Security contacts and procedures
Flexera Software takes security very seriously and we aim to take immediate action to address serious security-related problems that involve our products or services.
Please report any suspected security vulnerability in a Flexera Software product or service to the Flexera Software Security Response Team, firstname.lastname@example.org.
When to contact the Flexera Software Security Response Team
You should contact the Security Response Team if:
- You think there may be a security vulnerability in a Flexera Software product or service
- You are unsure about how a known vulnerability affects a Flexera Software product or service
- You want to provide feedback about our standards of service and performance. If you feel your comment or complaint is not dealt with in a satisfactory manner, please contact the technical support manager.

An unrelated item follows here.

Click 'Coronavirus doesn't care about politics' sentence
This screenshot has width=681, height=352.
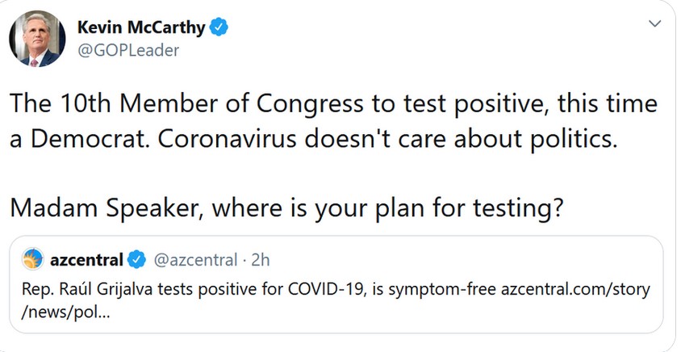[387, 139]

When not to contact the Flexera Software Security Response Team
You should not contact the Security Response Team if:
- You require technical assistance (for example, "how do I configure my firewall?" or "how do I install patches due to security alerts?")
- Your issue is not security related
In any of these cases, please contact technical support for your product instead.
Who reads email sent to email@example.com
Only members of the Flexera Software Security Response Team, a restricted and carefully chosen group of Flexera Software employees, will have access to material sent to the firstname.lastname@example.org address. No outside users can subscribe to this list.
What to send to email@example.com
Please provide as much information about your system and the issue as possible when contacting the list.
How we respond
Email sent to firstname.lastname@example.org is read and acknowledged with a non-automated response within three working days.
Any information you share with us about security issues that are not public knowledge is kept confidential within Flexera Software. It is not passed on to any third-party without your permission.
Flexera Software does not provide an advance notification service. Security advisories are available from within our Knowledge Base.